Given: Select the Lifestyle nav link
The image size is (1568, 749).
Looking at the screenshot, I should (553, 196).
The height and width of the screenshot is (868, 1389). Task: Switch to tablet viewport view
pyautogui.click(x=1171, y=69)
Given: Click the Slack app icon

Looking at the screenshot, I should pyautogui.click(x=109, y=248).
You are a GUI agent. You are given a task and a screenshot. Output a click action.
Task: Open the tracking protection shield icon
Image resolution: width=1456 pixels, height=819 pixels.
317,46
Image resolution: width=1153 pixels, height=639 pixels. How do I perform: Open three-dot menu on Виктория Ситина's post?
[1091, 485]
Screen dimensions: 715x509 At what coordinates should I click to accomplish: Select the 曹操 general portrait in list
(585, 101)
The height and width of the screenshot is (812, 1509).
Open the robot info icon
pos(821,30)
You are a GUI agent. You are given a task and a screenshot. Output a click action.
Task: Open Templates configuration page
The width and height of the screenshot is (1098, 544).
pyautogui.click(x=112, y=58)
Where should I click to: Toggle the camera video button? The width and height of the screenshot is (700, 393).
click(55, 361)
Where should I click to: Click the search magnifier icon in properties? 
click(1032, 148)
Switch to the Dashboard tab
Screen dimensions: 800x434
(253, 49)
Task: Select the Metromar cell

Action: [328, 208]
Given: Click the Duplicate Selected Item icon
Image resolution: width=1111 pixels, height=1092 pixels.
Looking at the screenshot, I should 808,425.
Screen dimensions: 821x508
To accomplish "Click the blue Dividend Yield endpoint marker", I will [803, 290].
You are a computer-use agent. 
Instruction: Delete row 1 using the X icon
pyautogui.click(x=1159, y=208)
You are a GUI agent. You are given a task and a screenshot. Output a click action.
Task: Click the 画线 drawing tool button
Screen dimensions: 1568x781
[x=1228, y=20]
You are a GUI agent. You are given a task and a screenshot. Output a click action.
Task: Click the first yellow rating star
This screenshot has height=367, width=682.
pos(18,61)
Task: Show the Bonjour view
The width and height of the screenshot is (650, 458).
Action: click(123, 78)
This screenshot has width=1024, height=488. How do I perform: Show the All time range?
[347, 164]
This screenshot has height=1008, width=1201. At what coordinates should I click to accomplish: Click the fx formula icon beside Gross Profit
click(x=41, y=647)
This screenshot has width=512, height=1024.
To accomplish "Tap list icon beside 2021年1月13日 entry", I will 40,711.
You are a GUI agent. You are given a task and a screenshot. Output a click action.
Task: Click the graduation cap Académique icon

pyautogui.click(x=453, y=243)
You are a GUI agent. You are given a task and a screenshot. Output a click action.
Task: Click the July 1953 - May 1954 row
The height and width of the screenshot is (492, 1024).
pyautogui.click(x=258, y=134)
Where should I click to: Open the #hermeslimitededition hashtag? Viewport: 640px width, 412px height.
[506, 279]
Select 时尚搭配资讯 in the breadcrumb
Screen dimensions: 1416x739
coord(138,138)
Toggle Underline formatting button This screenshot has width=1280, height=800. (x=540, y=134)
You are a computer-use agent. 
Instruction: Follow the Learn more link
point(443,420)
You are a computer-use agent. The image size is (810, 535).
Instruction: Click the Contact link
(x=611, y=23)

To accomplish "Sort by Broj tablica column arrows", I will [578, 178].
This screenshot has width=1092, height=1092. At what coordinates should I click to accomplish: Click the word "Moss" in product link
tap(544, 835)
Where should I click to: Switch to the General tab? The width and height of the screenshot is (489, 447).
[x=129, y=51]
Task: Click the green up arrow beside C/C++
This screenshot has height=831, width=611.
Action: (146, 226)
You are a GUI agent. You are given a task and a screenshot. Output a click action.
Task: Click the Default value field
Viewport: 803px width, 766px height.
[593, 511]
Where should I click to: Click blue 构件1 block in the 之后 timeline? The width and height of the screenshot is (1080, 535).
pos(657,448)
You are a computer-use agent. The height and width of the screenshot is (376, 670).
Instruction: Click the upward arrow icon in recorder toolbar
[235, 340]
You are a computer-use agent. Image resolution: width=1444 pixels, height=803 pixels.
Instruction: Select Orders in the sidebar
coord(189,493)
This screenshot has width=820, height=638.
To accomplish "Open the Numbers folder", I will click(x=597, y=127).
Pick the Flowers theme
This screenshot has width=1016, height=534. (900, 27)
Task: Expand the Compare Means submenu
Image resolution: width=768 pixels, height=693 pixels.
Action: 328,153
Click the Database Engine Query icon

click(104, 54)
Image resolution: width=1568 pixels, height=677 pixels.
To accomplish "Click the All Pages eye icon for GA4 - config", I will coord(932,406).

○ ○ ○ ○ ○

**PROBLEM DESCRIPTION:** For each line above that includes the word "will", make a copy of that line.

**EXERCISE RESULT:**
To accomplish "Click the blue Dividend Yield endpoint marker", I will [803, 290].
To accomplish "Tap list icon beside 2021年1月13日 entry", I will 40,711.
To accomplish "Sort by Broj tablica column arrows", I will [578, 178].
To accomplish "Open the Numbers folder", I will click(x=597, y=127).
To accomplish "Click the All Pages eye icon for GA4 - config", I will coord(932,406).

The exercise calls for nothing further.